Published online by Cambridge University Press: 05 June 2012
As was suggested in 1.2.2, epistemic modality and evidential modality are concerned with the speaker's attitude to the truth-value or factual status of the proposition and may thus be described as ‘propositional modality’. The basic difference between epistemic modality and evidential modality is that with epistemic modality speakers make judgments about the factual status of the proposition, whereas with evidential modality they indicate what is the evidence that they have for it.

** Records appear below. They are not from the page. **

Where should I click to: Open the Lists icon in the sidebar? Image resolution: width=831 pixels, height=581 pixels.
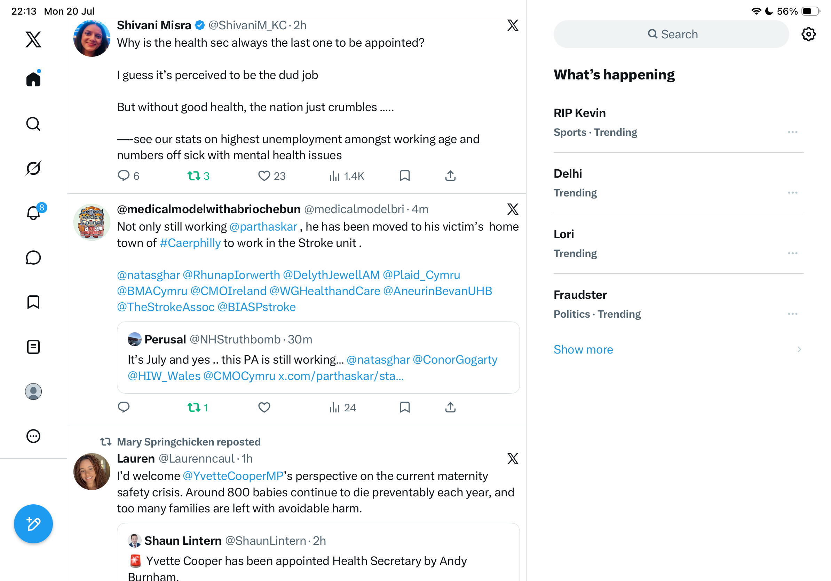[33, 347]
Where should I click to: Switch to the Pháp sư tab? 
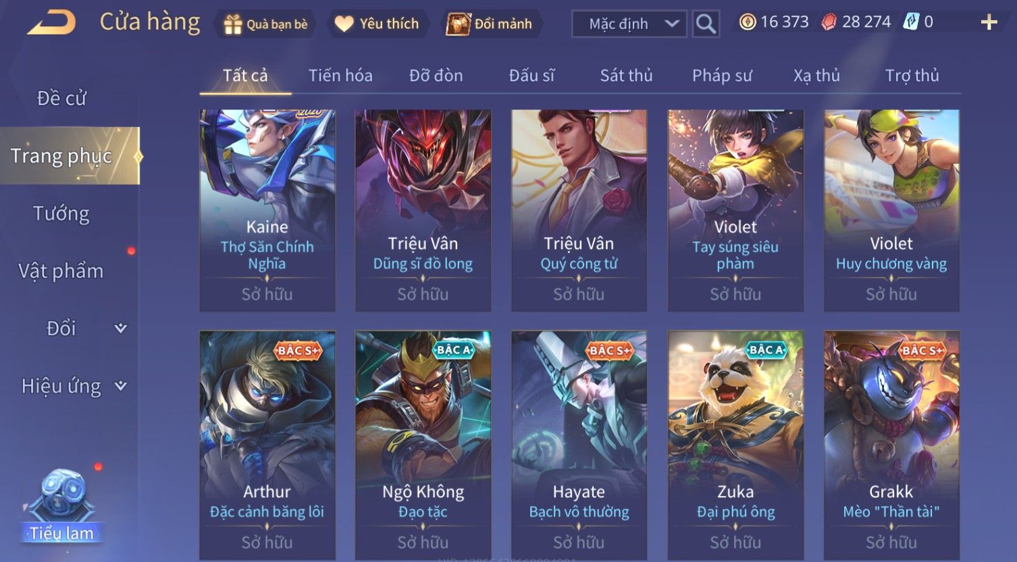[x=722, y=76]
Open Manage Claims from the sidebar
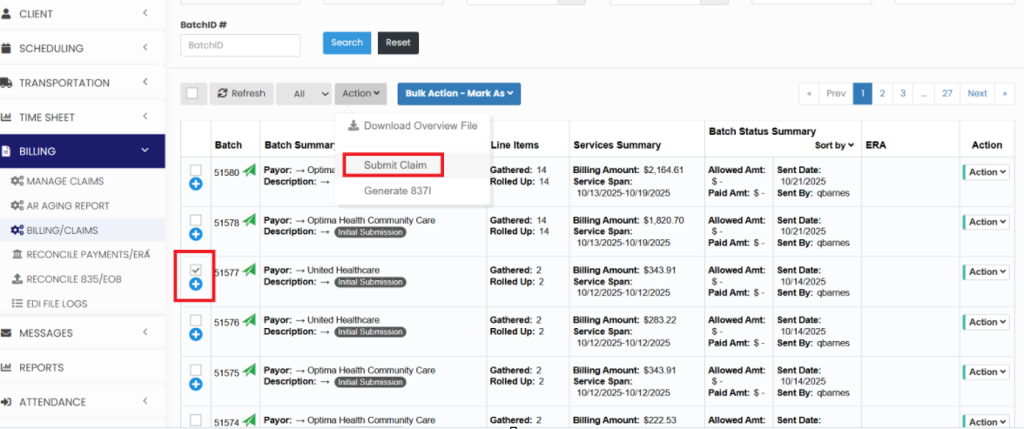Image resolution: width=1024 pixels, height=429 pixels. [64, 181]
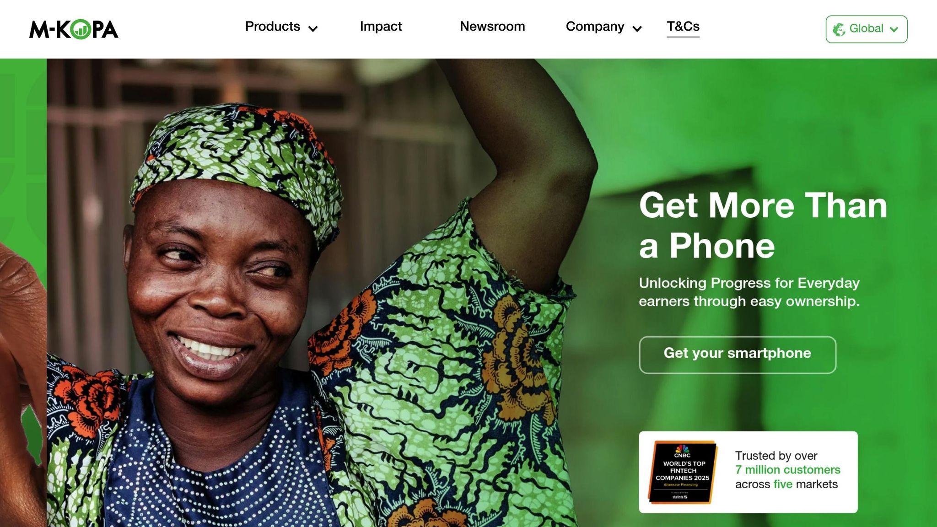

However, as was noted in 1.3.1, there are two respects in which epistemic and evidential systems are, in practice, not always wholly distinct. First, the category Deductive, which involves both a judgment and evidence, may occur in both types of systems, and this is true also, though less commonly, of other categories (e.g., Assumptive in Tuyuca – see 2.1.3). It would not be helpful to deal with these twice, once in a section on epistemic modality and once in a section on evidential modality and, for that reason, they will be considered in the section on epistemic modality (2.1). The section on evidential modality (2.2) will deal with purely evidential features, most importantly with Reported and Sensory. Secondly, evidential categories sometimes occur within what are primarily epistemic (judgment) systems (e.g., the uses of sollen and wollen in German that were exemplified in 1.3.1), but these can still be considered in the section on evidentials (2.2.2).
Later sections deal with what seem to be other types of propositional modality.